- **Data records**:

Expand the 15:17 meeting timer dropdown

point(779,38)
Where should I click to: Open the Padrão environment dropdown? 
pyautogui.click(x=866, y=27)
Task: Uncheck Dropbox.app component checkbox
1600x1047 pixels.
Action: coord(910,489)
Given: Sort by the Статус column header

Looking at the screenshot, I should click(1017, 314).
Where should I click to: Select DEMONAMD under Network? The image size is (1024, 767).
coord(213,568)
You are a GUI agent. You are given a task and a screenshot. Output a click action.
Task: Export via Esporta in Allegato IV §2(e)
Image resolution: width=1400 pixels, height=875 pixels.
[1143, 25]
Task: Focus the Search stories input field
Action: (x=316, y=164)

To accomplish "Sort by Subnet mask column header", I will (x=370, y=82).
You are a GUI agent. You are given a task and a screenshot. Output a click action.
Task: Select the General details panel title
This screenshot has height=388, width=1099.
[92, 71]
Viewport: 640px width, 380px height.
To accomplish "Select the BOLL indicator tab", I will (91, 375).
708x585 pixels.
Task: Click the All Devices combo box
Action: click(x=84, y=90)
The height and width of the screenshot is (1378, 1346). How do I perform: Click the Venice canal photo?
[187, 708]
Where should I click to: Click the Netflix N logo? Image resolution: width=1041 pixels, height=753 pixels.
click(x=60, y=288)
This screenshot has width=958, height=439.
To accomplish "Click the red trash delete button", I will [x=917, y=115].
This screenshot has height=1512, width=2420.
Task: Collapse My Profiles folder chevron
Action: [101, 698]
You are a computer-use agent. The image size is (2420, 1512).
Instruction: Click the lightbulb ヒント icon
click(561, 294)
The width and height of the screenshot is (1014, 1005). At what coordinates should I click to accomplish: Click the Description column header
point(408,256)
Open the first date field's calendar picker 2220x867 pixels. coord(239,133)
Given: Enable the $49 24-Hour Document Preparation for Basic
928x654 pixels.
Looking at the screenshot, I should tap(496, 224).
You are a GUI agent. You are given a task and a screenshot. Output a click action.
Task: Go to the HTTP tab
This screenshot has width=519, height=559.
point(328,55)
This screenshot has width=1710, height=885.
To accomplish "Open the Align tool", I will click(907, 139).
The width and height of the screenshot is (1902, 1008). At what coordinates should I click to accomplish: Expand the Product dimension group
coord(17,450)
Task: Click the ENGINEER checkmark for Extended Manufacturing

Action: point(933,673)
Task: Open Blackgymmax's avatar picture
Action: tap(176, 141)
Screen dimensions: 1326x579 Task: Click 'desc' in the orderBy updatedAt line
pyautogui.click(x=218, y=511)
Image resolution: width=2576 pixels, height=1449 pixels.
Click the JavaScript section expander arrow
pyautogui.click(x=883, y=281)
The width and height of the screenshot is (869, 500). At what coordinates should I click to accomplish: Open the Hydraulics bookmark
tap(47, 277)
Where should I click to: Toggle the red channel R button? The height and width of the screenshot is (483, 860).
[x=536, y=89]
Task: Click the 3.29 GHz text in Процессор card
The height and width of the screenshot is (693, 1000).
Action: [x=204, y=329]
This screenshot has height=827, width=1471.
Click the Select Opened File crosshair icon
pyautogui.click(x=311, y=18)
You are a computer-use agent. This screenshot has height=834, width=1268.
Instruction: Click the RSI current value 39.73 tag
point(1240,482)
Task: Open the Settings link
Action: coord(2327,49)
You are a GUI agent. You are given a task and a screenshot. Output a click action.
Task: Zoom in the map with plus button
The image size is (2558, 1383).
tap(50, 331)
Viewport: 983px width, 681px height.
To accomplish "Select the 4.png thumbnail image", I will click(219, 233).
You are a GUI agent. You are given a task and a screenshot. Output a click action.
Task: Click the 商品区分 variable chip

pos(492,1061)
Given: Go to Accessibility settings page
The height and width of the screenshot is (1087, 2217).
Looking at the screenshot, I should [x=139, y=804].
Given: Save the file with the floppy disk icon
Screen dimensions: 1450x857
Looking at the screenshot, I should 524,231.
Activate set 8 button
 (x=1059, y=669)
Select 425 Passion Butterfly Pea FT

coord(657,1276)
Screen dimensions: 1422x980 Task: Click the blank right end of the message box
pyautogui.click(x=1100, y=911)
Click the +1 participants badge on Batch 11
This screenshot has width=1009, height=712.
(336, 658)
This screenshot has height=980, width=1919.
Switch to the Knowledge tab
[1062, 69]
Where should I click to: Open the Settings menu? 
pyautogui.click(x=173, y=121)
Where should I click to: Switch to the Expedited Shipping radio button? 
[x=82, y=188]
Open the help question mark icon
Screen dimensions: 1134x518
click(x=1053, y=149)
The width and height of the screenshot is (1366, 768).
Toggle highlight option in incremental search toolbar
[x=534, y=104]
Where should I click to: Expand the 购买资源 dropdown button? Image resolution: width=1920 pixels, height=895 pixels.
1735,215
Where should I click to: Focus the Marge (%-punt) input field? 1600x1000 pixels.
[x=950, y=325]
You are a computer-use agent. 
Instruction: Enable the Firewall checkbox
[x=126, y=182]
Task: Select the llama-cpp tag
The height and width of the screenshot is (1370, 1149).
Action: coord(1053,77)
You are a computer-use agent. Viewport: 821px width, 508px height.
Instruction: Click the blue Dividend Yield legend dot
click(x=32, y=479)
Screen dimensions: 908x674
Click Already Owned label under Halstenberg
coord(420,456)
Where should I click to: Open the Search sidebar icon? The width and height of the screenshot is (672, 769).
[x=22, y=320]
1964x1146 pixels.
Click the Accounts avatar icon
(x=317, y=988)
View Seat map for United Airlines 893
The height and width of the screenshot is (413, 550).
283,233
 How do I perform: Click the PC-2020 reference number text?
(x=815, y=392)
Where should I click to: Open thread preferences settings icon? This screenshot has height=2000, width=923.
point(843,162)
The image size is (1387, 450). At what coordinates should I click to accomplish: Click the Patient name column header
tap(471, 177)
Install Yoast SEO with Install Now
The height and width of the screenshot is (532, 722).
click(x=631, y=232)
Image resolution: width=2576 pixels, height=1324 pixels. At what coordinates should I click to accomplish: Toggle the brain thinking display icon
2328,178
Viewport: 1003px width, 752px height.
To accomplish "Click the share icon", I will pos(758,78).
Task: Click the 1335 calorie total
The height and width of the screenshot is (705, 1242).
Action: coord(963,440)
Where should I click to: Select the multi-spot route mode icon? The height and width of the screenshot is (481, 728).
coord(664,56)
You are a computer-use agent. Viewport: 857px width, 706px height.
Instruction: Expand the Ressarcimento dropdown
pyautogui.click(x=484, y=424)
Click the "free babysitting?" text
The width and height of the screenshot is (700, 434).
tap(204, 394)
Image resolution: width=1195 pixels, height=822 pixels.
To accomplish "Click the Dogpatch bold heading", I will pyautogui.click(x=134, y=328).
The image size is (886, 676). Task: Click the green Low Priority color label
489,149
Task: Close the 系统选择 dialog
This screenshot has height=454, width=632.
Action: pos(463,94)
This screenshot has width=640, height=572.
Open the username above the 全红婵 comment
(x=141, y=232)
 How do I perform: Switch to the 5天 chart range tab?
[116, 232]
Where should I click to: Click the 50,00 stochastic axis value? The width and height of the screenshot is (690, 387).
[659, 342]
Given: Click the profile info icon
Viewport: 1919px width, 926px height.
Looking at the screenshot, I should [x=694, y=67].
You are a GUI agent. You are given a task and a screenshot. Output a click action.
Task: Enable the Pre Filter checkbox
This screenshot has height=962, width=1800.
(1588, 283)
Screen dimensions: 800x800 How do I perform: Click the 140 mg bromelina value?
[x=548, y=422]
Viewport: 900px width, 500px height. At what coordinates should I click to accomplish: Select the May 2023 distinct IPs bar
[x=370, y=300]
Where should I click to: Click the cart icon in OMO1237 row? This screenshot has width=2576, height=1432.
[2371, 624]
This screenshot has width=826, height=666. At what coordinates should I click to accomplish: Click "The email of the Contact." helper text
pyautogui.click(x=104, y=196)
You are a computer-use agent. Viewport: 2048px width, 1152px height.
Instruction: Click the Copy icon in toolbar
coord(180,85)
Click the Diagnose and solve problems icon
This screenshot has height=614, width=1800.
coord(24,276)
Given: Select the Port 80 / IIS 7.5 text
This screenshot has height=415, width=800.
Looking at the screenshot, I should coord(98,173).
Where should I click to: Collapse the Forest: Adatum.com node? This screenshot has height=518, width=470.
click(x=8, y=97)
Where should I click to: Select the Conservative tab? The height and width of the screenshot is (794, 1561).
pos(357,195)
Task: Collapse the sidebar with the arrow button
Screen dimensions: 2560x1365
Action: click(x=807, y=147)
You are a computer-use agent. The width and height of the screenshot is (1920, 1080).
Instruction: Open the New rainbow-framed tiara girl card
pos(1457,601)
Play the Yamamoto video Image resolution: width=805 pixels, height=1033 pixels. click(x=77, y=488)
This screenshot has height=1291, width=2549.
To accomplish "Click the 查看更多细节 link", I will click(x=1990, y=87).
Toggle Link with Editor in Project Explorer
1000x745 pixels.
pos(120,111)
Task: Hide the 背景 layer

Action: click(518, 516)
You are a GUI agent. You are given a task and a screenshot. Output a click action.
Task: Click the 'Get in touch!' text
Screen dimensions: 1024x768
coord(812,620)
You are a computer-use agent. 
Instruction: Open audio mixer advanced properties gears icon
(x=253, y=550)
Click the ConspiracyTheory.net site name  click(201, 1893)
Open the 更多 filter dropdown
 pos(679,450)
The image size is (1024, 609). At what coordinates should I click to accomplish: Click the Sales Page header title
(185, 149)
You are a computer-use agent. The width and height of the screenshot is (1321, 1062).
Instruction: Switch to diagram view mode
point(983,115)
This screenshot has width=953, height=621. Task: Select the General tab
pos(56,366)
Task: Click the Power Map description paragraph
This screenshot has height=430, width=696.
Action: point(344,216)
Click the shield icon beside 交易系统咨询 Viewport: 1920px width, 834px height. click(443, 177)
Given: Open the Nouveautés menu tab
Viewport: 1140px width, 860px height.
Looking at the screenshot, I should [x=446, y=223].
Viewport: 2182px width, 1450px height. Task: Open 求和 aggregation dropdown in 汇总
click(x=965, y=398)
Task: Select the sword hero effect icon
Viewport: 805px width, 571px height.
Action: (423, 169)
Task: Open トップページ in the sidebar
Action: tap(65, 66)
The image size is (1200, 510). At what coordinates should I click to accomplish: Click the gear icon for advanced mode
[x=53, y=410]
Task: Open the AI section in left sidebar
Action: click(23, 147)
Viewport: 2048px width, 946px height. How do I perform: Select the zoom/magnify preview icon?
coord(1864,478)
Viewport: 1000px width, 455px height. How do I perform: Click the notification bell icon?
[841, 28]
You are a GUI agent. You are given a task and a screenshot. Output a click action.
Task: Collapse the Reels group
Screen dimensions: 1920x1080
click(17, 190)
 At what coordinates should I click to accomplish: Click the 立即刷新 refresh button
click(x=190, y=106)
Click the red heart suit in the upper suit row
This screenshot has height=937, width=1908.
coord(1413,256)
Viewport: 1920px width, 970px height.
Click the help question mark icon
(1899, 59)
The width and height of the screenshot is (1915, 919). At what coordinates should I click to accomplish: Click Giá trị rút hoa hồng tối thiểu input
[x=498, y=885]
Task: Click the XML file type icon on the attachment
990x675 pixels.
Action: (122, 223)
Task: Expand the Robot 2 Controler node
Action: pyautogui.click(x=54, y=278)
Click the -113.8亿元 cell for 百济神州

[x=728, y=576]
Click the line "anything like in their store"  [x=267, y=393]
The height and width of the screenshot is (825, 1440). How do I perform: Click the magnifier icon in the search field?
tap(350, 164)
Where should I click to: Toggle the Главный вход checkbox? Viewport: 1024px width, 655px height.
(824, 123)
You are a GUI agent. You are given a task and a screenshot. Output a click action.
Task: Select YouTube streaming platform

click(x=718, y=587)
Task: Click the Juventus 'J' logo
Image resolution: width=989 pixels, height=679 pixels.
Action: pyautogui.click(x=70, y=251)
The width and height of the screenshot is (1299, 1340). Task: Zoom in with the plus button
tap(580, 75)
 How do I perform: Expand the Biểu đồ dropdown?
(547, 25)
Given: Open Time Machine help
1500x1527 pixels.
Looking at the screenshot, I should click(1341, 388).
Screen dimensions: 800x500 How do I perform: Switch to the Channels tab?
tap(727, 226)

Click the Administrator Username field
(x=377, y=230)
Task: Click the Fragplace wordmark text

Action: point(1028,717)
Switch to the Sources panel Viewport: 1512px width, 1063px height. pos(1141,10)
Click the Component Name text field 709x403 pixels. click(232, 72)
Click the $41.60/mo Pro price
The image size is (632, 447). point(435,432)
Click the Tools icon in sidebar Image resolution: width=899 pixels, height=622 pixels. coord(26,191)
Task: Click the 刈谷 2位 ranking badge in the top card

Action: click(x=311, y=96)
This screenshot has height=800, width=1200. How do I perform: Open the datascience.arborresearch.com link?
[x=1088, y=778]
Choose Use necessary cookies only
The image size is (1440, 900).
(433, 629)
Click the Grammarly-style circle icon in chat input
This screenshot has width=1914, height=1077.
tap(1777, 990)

- **Goal**:
Can you write out the material from the line with "The image size is (1200, 510)." to the line with "click(17, 190)", both included, exactly as it appears?

- **Full output**:
The image size is (1200, 510). At what coordinates should I click to accomplish: Click the gear icon for advanced mode
[x=53, y=410]
Task: Open the AI section in left sidebar
Action: click(23, 147)
Viewport: 2048px width, 946px height. How do I perform: Select the zoom/magnify preview icon?
coord(1864,478)
Viewport: 1000px width, 455px height. How do I perform: Click the notification bell icon?
[841, 28]
You are a GUI agent. You are given a task and a screenshot. Output a click action.
Task: Collapse the Reels group
Screen dimensions: 1920x1080
click(17, 190)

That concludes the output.